PROBLEM TO SOLVE >>
An exact copy of all the data is the expected answer.

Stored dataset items
━━━━

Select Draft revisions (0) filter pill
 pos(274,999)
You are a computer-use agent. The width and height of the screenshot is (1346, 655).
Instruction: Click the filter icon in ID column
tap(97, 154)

━━━━

RESPONSE FOR THIS EXERCISE >>
Select Draft revisions (0) filter pill
 pos(274,999)
You are a computer-use agent. The width and height of the screenshot is (1346, 655).
Instruction: Click the filter icon in ID column
tap(97, 154)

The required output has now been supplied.